- Opening Delimiter -

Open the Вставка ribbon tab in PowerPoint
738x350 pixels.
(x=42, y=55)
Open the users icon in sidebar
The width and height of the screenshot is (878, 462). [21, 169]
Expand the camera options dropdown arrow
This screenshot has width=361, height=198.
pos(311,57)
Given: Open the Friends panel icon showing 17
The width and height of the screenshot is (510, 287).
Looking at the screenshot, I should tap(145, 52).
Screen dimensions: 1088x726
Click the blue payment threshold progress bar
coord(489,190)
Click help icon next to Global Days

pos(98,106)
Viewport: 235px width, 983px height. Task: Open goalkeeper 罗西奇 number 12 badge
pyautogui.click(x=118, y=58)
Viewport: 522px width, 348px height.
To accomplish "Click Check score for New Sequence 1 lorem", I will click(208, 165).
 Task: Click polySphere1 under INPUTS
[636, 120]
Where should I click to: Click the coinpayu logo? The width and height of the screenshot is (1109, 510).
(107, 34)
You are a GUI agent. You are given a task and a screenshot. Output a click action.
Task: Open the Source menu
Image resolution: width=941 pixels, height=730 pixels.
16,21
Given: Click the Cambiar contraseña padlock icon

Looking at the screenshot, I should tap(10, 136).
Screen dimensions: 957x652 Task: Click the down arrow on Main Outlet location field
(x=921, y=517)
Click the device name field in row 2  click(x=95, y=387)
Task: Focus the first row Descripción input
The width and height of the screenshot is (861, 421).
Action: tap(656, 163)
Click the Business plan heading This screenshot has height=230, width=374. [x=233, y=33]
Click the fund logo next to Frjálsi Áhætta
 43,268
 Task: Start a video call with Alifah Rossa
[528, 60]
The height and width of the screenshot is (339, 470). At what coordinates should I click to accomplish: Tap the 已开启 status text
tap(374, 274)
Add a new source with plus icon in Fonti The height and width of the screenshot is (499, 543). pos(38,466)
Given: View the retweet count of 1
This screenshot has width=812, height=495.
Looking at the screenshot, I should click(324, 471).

- Closing Delimiter -

## Instructions to follow
Retype the entire listing without altering anything.

## Output for this task
Open the Вставка ribbon tab in PowerPoint
738x350 pixels.
(x=42, y=55)
Open the users icon in sidebar
The width and height of the screenshot is (878, 462). [21, 169]
Expand the camera options dropdown arrow
This screenshot has width=361, height=198.
pos(311,57)
Given: Open the Friends panel icon showing 17
The width and height of the screenshot is (510, 287).
Looking at the screenshot, I should tap(145, 52).
Screen dimensions: 1088x726
Click the blue payment threshold progress bar
coord(489,190)
Click help icon next to Global Days

pos(98,106)
Viewport: 235px width, 983px height. Task: Open goalkeeper 罗西奇 number 12 badge
pyautogui.click(x=118, y=58)
Viewport: 522px width, 348px height.
To accomplish "Click Check score for New Sequence 1 lorem", I will click(208, 165).
 Task: Click polySphere1 under INPUTS
[636, 120]
Where should I click to: Click the coinpayu logo? The width and height of the screenshot is (1109, 510).
(107, 34)
You are a GUI agent. You are given a task and a screenshot. Output a click action.
Task: Open the Source menu
Image resolution: width=941 pixels, height=730 pixels.
16,21
Given: Click the Cambiar contraseña padlock icon

Looking at the screenshot, I should tap(10, 136).
Screen dimensions: 957x652 Task: Click the down arrow on Main Outlet location field
(x=921, y=517)
Click the device name field in row 2  click(x=95, y=387)
Task: Focus the first row Descripción input
The width and height of the screenshot is (861, 421).
Action: tap(656, 163)
Click the Business plan heading This screenshot has height=230, width=374. [x=233, y=33]
Click the fund logo next to Frjálsi Áhætta
 43,268
 Task: Start a video call with Alifah Rossa
[528, 60]
The height and width of the screenshot is (339, 470). At what coordinates should I click to accomplish: Tap the 已开启 status text
tap(374, 274)
Add a new source with plus icon in Fonti The height and width of the screenshot is (499, 543). pos(38,466)
Given: View the retweet count of 1
This screenshot has width=812, height=495.
Looking at the screenshot, I should click(324, 471).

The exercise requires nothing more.